= Berlin School of experimental psychology =

The Berlin School of Experimental Psychology was founded by Carl Stumpf, a pupil of Franz Brentano and Hermann Lotze and a professor at the University of Berlin, in 1893. It adhered to the method of experimental phenomenology, which understood it as the science of phenomena. It is also noted as the originator of Gestalt psychology. Noted members include Max Wertheimer, Kurt Koffka, and Wolfgang Köhler.

== History ==
Stumpf founded the Berlin Laboratory of Experimental Psychology in 1893. The institute, which is also known as the school of Gestalt psychology, was part of the University of Berlin. It was a refinement of Brentano's neo-Aristotelian theory or the study of phenomena's qualitative properties. After the German revolution, the Berlin laboratory relocated to a wing of the former Imperial Palace. This marked the expansion of the Berlin school after it was forced to reduce its operations during the war. The new facility, which was also supported by the Society for Experimental Psychology, focused on applied work and incorporated its own laboratory so that it became an expanded university institute. Stumpf was the chair of the institute for 26 years. He was succeeded by Wolfgang Köhler.

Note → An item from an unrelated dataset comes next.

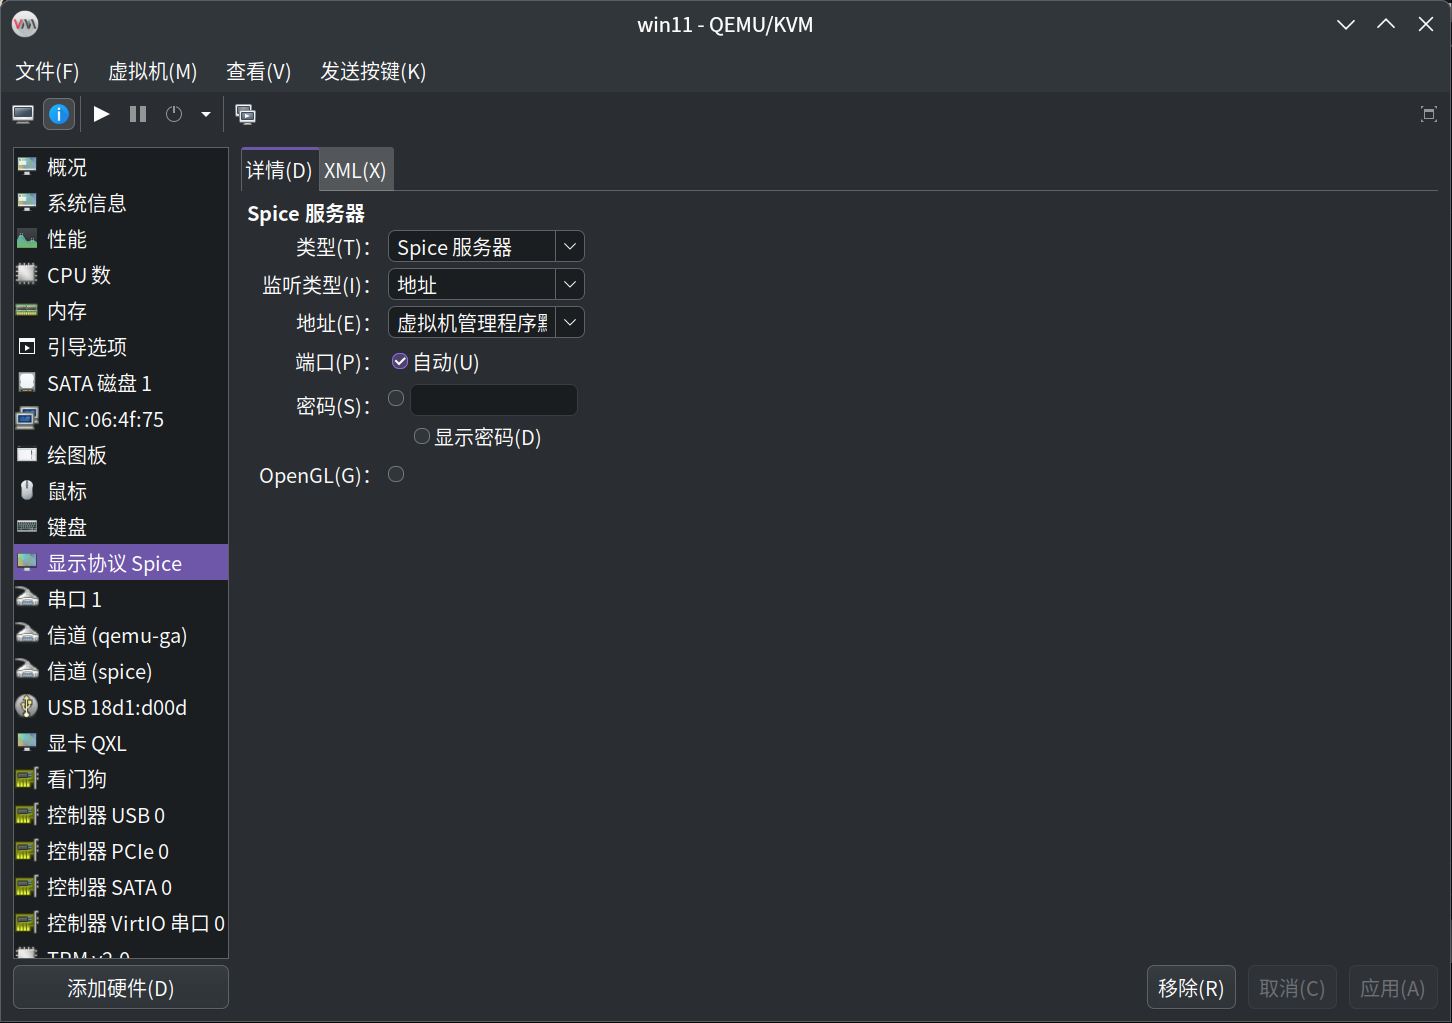Click the VM logo in the title bar
The height and width of the screenshot is (1023, 1452).
click(24, 23)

Stumpf influenced his pupils such as Wertheimer, Koffka, Köhler, and Kurt Lewin, and these contributed to the school's development. Lewin, for instance, developed a set of models and ideas linked to change management theory and practice. These psychologists further refined Stumpf's work, which facilitated experimental investigation that culminated in the development of Gestalt psychology. These psychologists stressed the primacy of objects as units of experience, instead of sensations.

Only after Köhler took over the direction of the psychology institute in 1922 did the Berlin School effectively become a school for Gestalt psychology.